RECORD SET ->

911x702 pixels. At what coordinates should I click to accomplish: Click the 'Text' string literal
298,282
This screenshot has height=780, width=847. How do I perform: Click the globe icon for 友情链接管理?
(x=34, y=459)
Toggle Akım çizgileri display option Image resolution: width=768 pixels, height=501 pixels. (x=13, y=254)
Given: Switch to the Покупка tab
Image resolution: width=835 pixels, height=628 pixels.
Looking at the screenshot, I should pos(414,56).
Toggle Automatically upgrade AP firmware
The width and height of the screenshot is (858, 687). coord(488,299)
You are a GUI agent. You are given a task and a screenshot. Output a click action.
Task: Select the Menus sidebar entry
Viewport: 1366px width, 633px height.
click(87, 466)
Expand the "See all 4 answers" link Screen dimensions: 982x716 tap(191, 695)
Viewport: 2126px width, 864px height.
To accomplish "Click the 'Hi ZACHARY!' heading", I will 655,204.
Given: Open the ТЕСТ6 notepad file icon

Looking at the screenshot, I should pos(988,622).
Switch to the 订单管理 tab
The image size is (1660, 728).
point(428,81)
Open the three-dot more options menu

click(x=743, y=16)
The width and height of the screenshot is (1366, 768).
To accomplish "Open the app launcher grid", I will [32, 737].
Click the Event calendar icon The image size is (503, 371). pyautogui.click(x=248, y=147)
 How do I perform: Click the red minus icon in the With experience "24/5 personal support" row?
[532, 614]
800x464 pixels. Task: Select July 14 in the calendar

WORK REQUEST -> Here the job is to transcribe the lines from the first line of the data through the line containing "982x716 tap(191, 695)", inclusive, exactly and with nothing else.

ANSWER BOX ->
911x702 pixels. At what coordinates should I click to accomplish: Click the 'Text' string literal
298,282
This screenshot has height=780, width=847. How do I perform: Click the globe icon for 友情链接管理?
(x=34, y=459)
Toggle Akım çizgileri display option Image resolution: width=768 pixels, height=501 pixels. (x=13, y=254)
Given: Switch to the Покупка tab
Image resolution: width=835 pixels, height=628 pixels.
Looking at the screenshot, I should pos(414,56).
Toggle Automatically upgrade AP firmware
The width and height of the screenshot is (858, 687). coord(488,299)
You are a GUI agent. You are given a task and a screenshot. Output a click action.
Task: Select the Menus sidebar entry
Viewport: 1366px width, 633px height.
click(87, 466)
Expand the "See all 4 answers" link Screen dimensions: 982x716 tap(191, 695)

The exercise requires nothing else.